Modulation of the clonal burden in patients with lower-risk myelodysplastic neoplasms treated with imetelstat
摘要
Existing treatments for lower-risk myelodysplastic syndromes/neoplasms (LR-MDS) focus on symptom relief. Until recently, altering the disease course was rarely considered a therapeutic objective. The first-in-class, direct, competitive telomerase inhibitor, imetelstat, demonstrated significantly higher rates of red blood cell (RBC) transfusion independence (TI) versus placebo in patients with non-del(5q), RBC transfusion-dependent LR-MDS who were relapsed/refractory to or ineligible for erythropoiesis-stimulating agents in the Phase 3 IMerge study (NCT02598661).
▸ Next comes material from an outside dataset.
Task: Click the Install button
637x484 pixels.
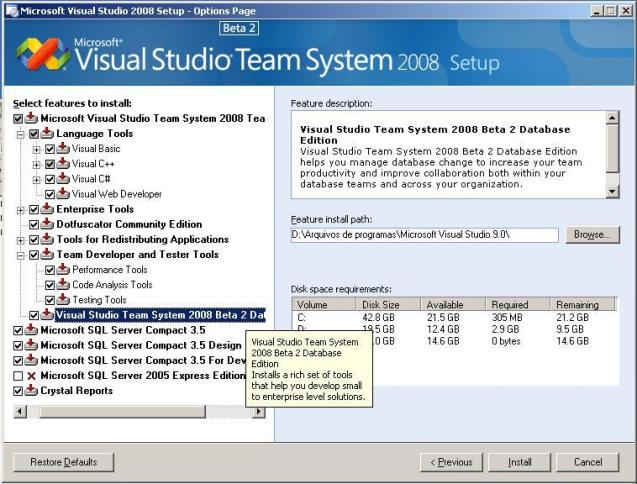Action: pyautogui.click(x=519, y=462)

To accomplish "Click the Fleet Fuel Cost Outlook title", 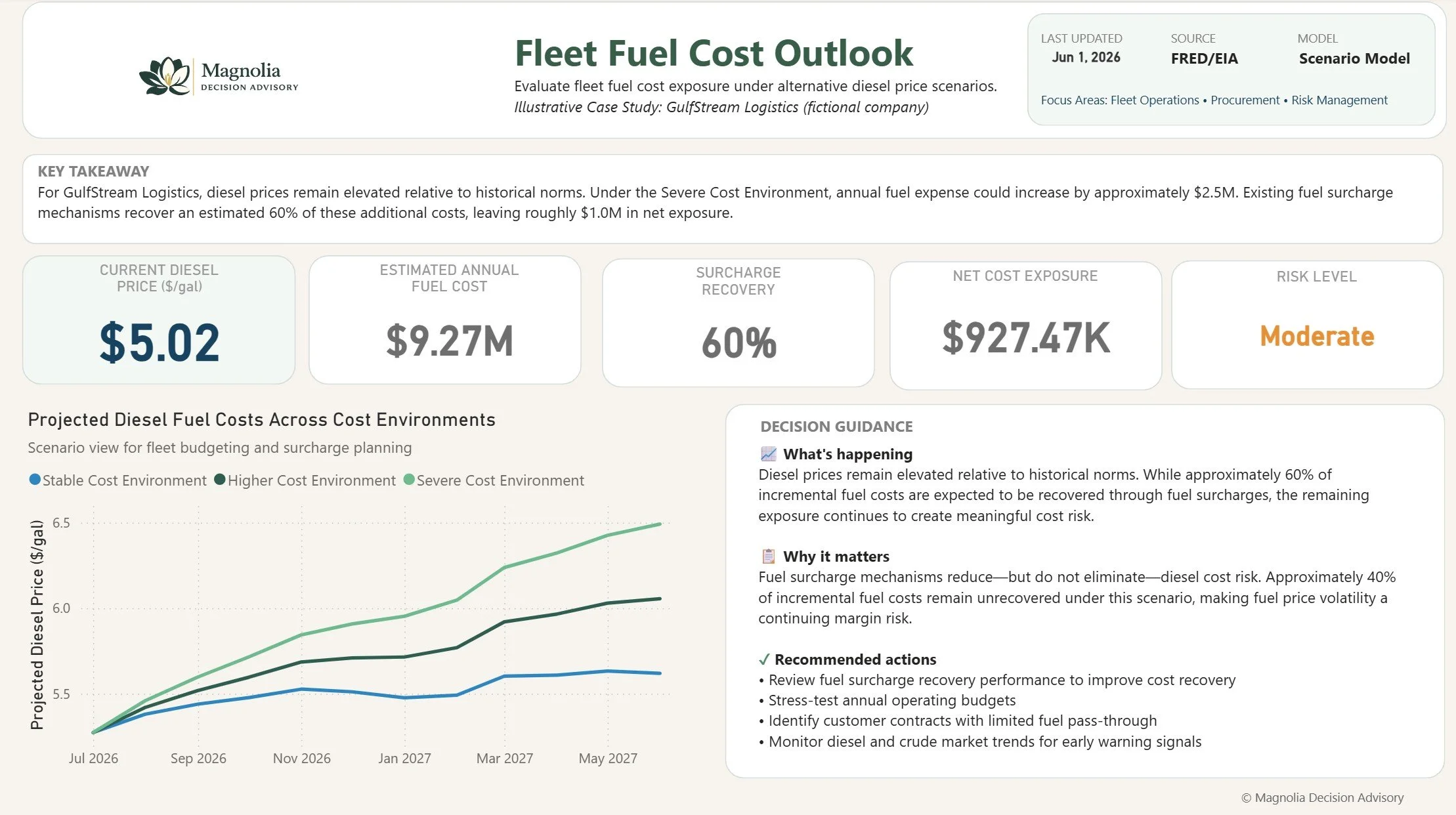I will pos(714,53).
In this exploratory analysis of IMerge, patients treated with imetelstat had greater sustained reductions in variant allele frequency of multiple mutations versus placebo recipients, which was positively associated with RBC-TI duration. Subsequent analyses showed that 70% of patients with a cytogenetic response with imetelstat achieved ≥1-year RBC-TI. Additionally, higher rates of ≥1-year RBC-TI were observed in patients with maximum variant allele frequency reduction of ≥50% in SF3B1 (58% vs. 7%), TET2 (90% vs. 9%), DNMT3A (100% vs. 13%), or ASXL1 (50% vs. 0%) and patients with ≥50% bone marrow ring sideroblast reduction (46% vs. 0%) versus patients who did not. Lastly, 60% of patients with ≥1-year RBC-TI had ≥50% reduction in telomerase activity/human telomerase reverse transcriptase RNA. These results suggest that imetelstat targets clonal progenitor cells and may modify LR-MDS biology.